▸ Problem statement: Your output should be exactly the lines from the one containing "Click the word Total in last row" through the final line of the records, both included, with every picture left out.

▸ Records from a collection:
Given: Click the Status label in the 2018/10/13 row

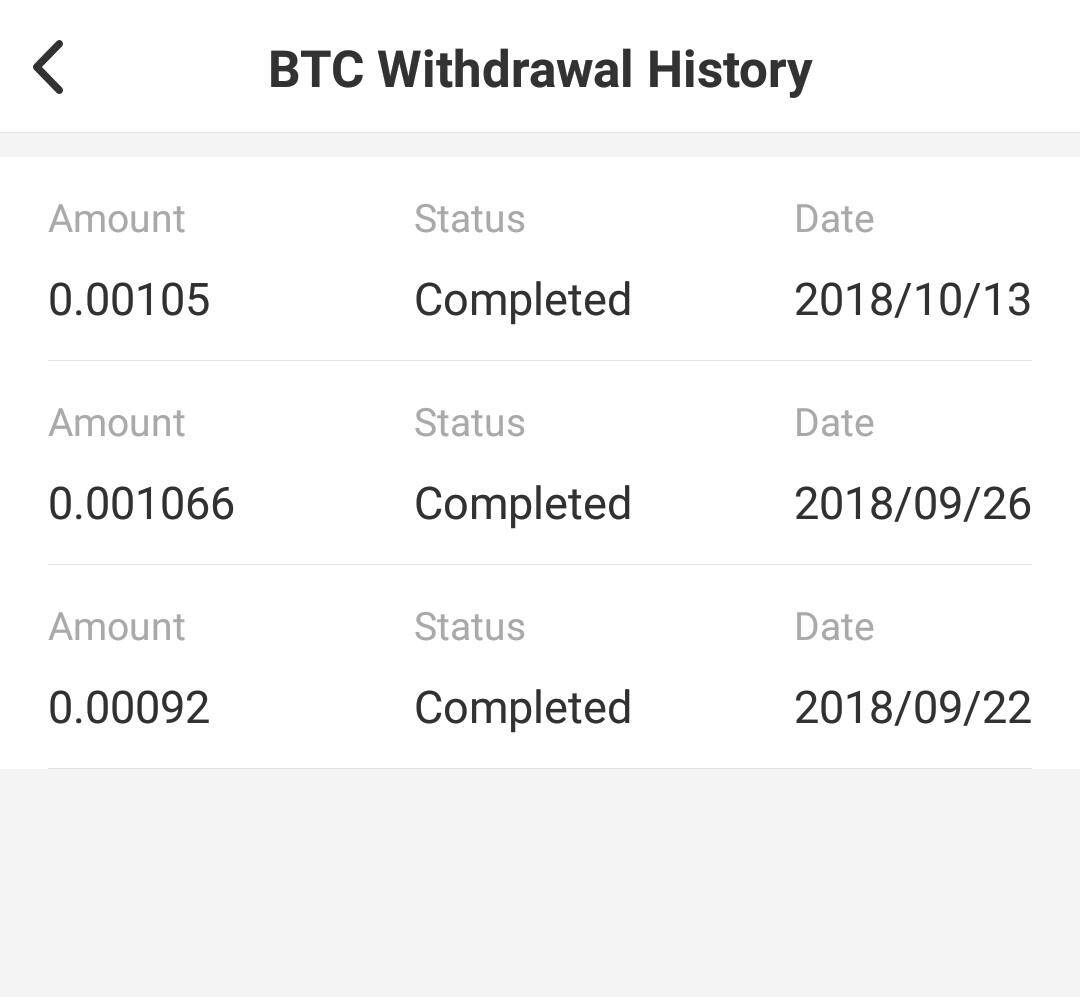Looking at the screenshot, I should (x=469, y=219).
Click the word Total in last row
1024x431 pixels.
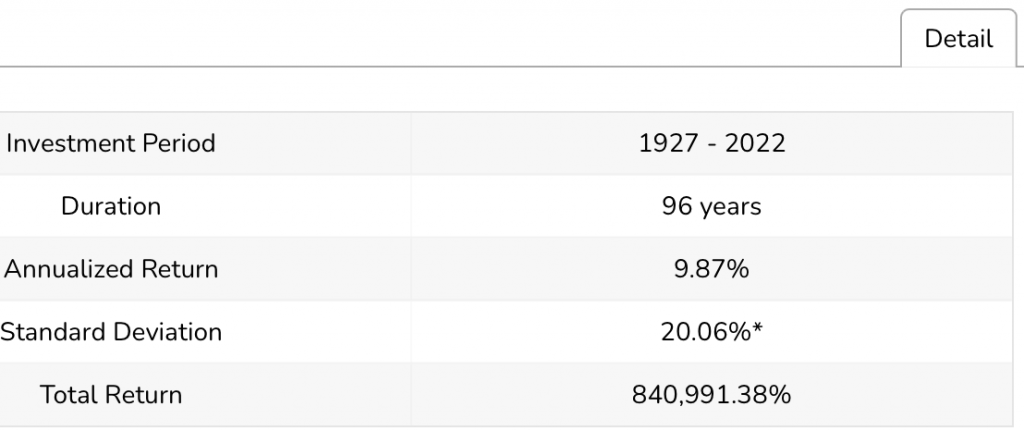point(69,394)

▸ Output for this task:
Click the word Total in last row
1024x431 pixels.
point(69,394)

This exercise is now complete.